Un hombre cualquiera se coloca la cota de mallas y empuña su pesada
tizona, mientras preside una engalanada
justa con vehementes antorchas y rampantes estandartes.
Los dominios de su feudo están fortificados por xenófobas almenas
contra impíos herejes, engatusados por los embrujados arcanos amparados por la
ignorancia y dogmatizados por los espurios intereses de los altares. Esta mugrienta
inopia y ciega enjundia intolerante se reflejan en las coronas y cetros hasta sacralizarse
en credo único. Así, la política y la religión se imbrican en un sólo mercado
retroalimentado y autosuficiete.
Dicha autosuficiencia viene marcada por el buen hacer de los vasallos
que recogen el ecológico diezmo, convierten las canteras en fortalezas y
palacios y talan las invernales reservas de madera; a pesar de rasgar el oro de
las deformadas monedas para malvivir aterrados por los apocalípticos designios
divinos.

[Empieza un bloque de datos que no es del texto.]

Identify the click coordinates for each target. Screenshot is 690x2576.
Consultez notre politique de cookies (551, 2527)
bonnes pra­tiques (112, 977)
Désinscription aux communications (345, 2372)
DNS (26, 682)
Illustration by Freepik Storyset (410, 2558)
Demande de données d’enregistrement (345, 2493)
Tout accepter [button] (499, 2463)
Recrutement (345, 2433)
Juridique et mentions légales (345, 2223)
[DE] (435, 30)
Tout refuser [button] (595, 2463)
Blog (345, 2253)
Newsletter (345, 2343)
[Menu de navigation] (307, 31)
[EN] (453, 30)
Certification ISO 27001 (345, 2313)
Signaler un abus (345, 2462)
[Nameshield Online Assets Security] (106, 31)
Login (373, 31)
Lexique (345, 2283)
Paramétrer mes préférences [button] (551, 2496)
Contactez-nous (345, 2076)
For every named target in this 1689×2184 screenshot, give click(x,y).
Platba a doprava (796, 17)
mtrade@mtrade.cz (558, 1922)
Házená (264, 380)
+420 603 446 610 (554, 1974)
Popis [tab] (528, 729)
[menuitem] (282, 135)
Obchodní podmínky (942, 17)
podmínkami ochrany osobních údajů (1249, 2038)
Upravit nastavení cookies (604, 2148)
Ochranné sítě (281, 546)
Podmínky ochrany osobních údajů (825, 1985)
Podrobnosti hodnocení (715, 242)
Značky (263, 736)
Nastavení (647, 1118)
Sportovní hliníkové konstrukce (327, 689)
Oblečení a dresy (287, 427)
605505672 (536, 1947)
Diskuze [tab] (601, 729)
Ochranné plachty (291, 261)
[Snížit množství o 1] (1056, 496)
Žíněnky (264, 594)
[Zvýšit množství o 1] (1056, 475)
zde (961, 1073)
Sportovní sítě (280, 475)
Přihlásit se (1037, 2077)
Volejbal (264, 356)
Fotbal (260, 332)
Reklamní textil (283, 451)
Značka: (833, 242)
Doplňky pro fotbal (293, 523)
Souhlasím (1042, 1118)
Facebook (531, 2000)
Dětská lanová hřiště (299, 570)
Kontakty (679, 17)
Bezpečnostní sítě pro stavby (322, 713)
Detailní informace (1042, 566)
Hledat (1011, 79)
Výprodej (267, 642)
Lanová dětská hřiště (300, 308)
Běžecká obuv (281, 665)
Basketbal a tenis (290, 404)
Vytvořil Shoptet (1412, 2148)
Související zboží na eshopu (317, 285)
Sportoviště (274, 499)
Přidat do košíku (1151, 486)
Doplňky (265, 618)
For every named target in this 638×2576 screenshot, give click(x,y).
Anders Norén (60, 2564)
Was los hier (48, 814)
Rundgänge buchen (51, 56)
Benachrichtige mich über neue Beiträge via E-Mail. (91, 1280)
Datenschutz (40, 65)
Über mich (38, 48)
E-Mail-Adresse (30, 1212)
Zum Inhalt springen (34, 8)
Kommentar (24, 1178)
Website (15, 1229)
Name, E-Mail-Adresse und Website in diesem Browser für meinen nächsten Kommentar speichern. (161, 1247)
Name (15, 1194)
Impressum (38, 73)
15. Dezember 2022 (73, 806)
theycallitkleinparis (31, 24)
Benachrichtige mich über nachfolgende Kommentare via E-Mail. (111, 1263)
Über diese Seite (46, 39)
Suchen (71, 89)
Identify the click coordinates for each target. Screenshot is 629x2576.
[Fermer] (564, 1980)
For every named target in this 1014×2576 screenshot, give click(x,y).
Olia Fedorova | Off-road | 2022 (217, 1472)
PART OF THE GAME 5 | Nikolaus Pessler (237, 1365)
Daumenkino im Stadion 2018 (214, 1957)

Sin embargo, esta autárquica economía sofoca las necesidades feudales
de vasallos y nobles, mucho antes de que los aleteos de una acolchada billetera
provocara quiebras bursátiles en hipotecadas sociedades sedientas de petróleo.
Y así un hombre cualquiera despierta su alter ego medieval junto al
irónico visitante a golpe de onagro para revivir la edad de los imperios.